Im selben Augenblick stürzte sich die Mannschaft in die Rettungsaktion. Sie ließen Seile, ein Rettungsfloß und Netze hinab. Einer nach dem anderen zogen die Seeleute die Schiffbrüchigen heraus, die kaum noch die Kraft hatten, die Hände zu heben.
Unter den Geretteten befanden sich eine Frau und zwei Jugendliche. Ihre Gesichter waren blass, die Lippen blau vor Kälte.
Als schließlich alle an Bord waren, drückte die Frau unter Tränen den nassen Schäferhund an sich, der als Letzter herausgeklettert war. Es stellte sich heraus, dass er ihr treuer Hund war.
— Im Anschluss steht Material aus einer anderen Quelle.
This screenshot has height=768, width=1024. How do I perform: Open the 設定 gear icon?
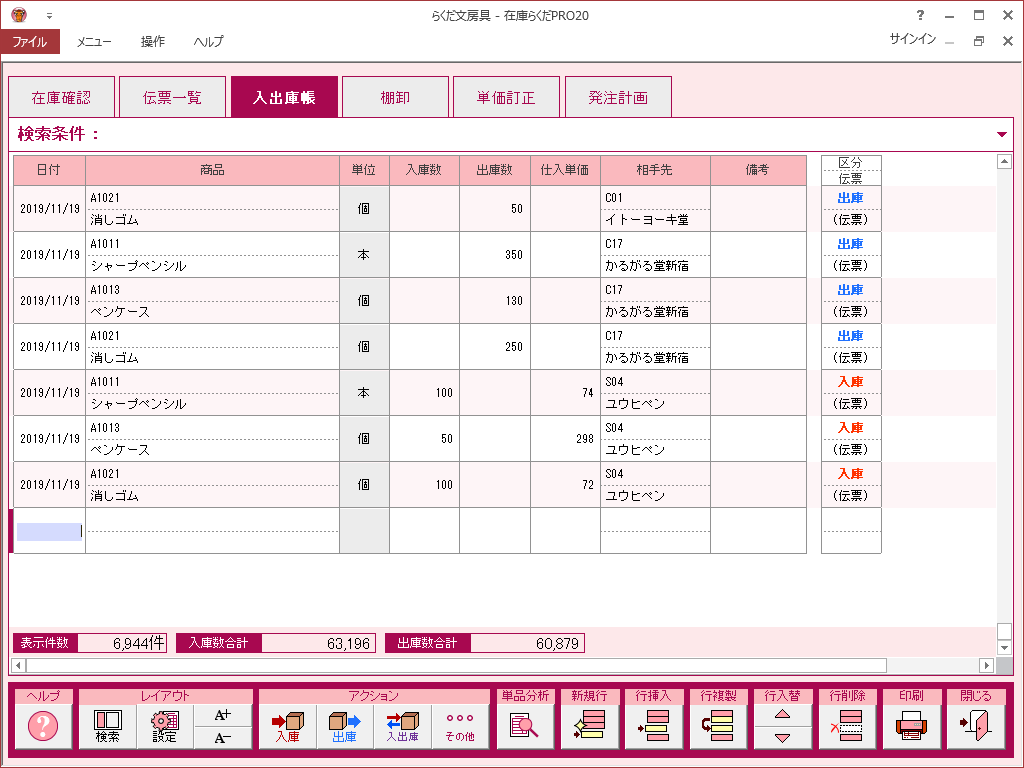point(164,727)
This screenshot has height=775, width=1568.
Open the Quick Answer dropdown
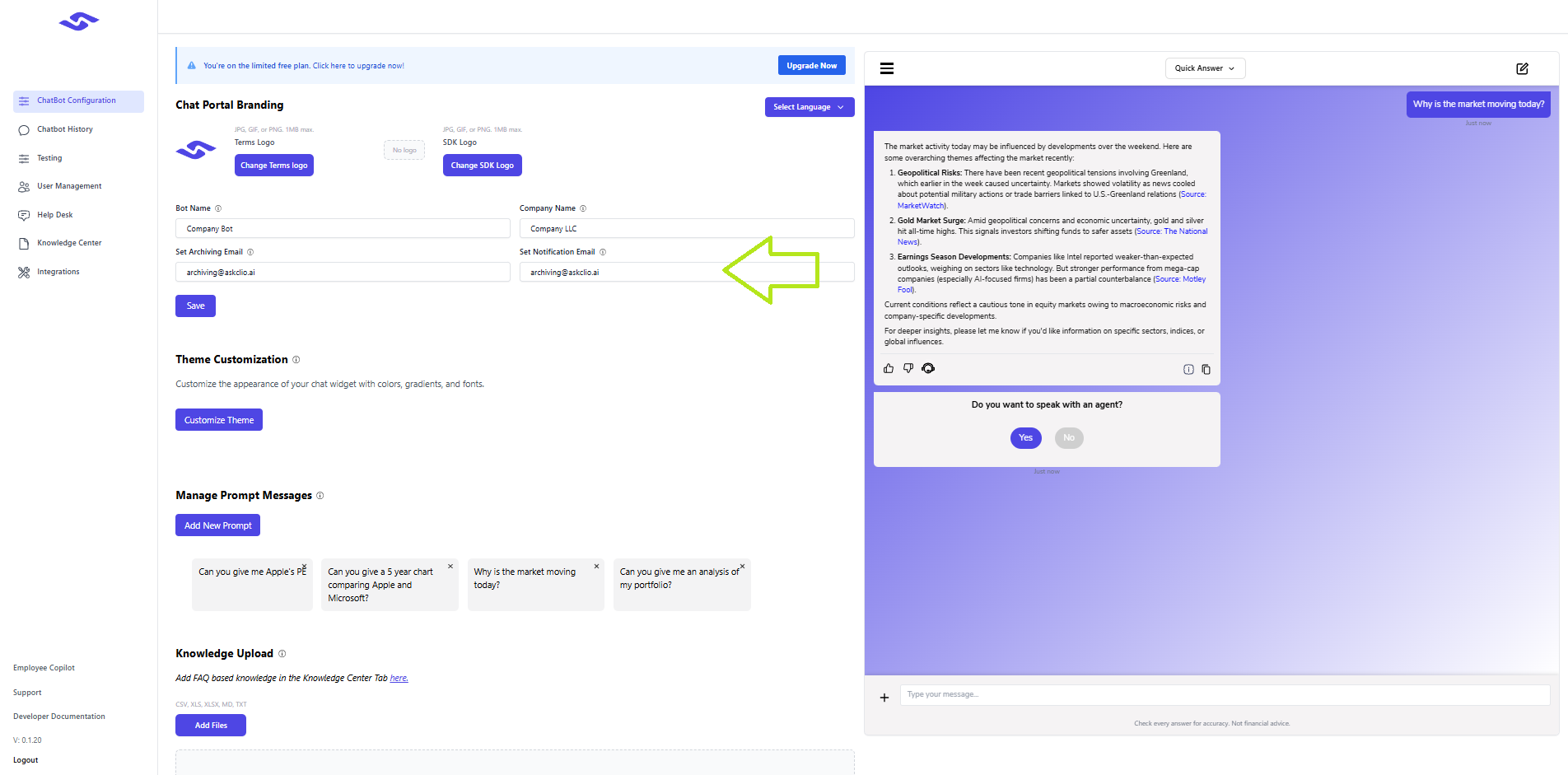point(1204,68)
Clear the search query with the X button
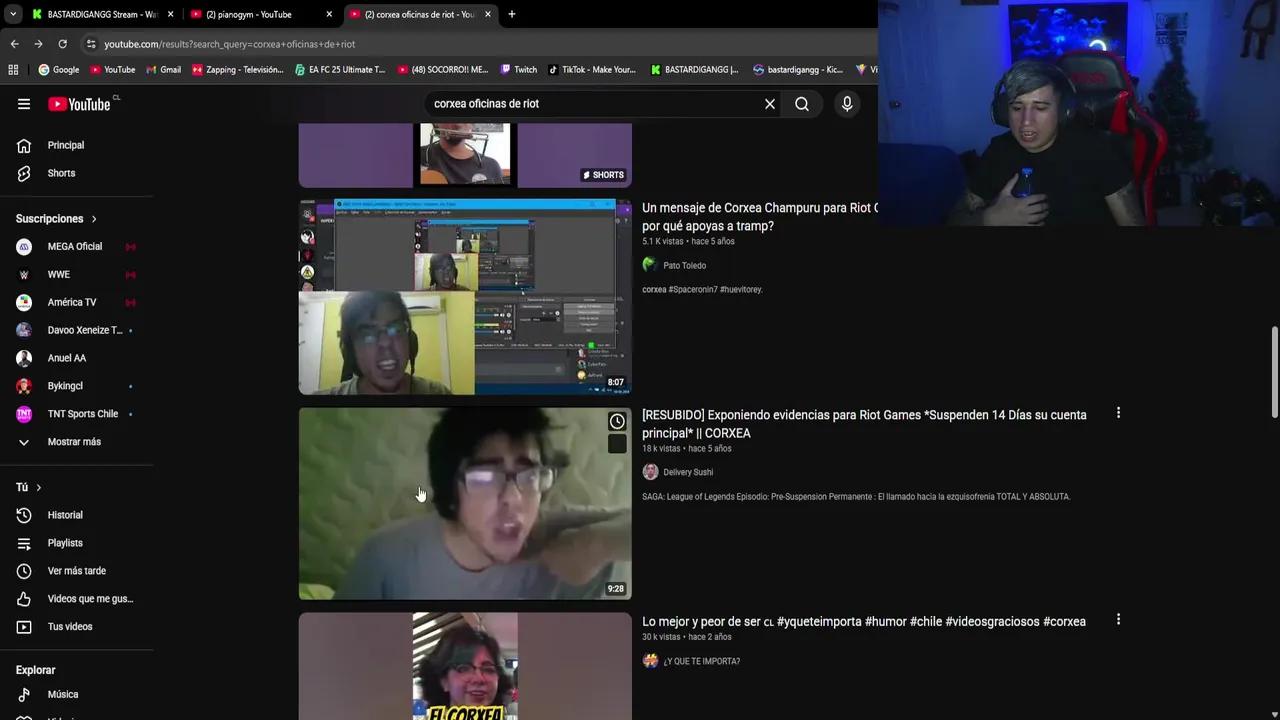The height and width of the screenshot is (720, 1280). click(769, 103)
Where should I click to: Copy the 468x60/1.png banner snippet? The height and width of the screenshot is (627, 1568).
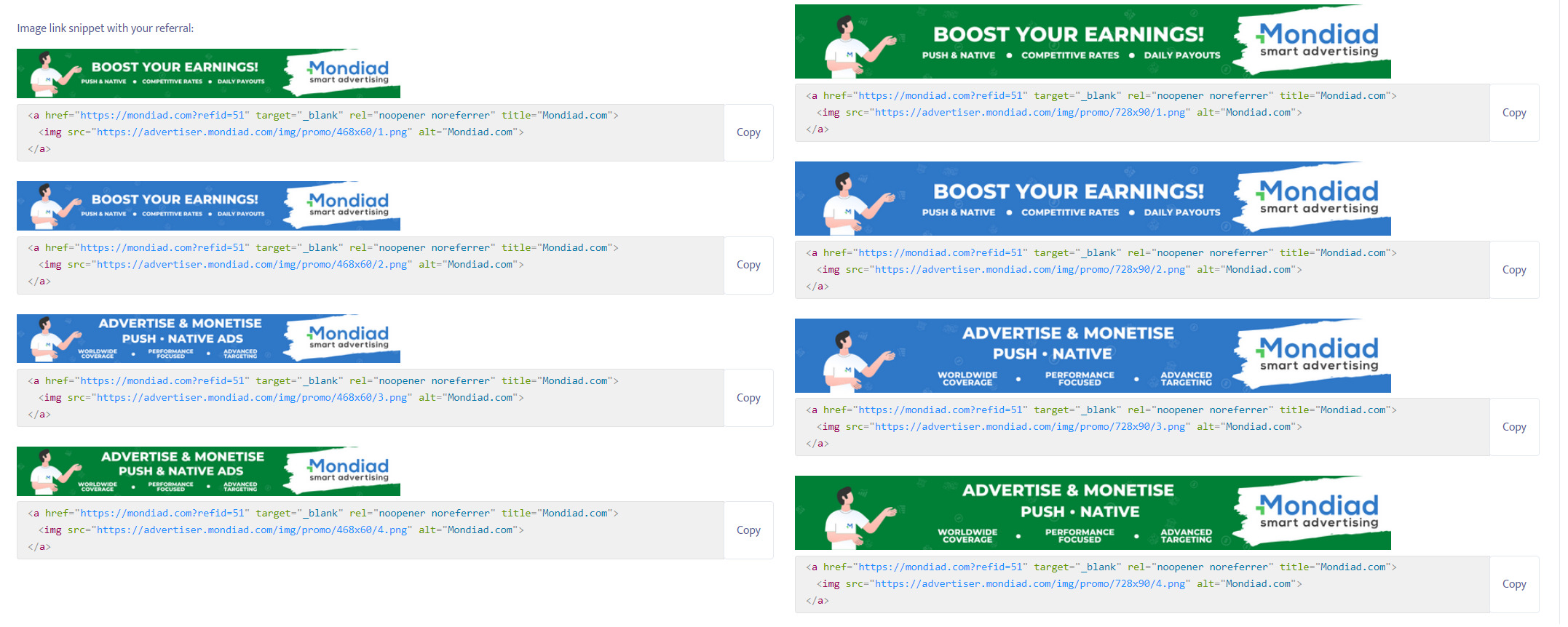click(748, 132)
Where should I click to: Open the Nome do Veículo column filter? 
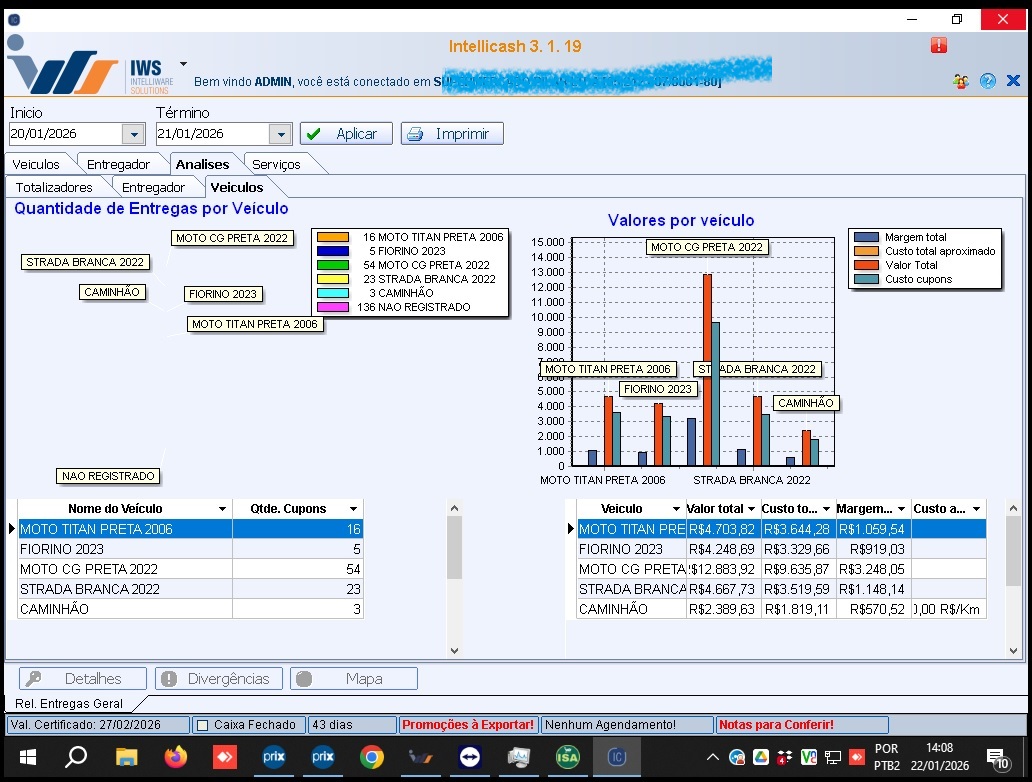tap(221, 509)
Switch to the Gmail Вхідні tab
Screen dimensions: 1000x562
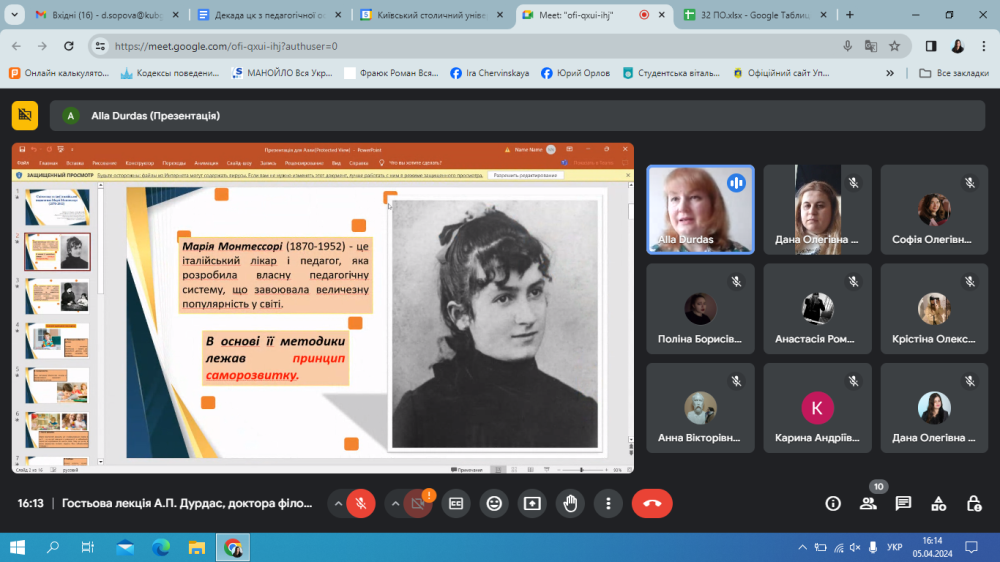(x=100, y=15)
Als ein plötzlicher Sturm das Boot zerstörte, war es in Stücke gerissen worden. Die Menschen hatten stundenlang gegen die Wellen gekämpft, ihre Kräfte schwanden, ihre Hoffnung war fast erloschen.
Doch der Hund hatte als Erster das nahende Schiff bemerkt. Er verstand, dass er nur so die Aufmerksamkeit der Seeleute erregen konnte, und schwamm ihnen entgegen, um die Rettung seiner Besitzer einzuleiten.
— „Er hat uns gerettet… unser Held“, flüsterte die Frau schluchzend.
Die Seeleute schauten schweigend auf das Tier. In ihren Augen lagen Bewunderung und Respekt. Selbst erfahrene Männer, die schon viele Tragödien und Wunder gesehen hatten, waren einer solchen Treue noch nie begegnet.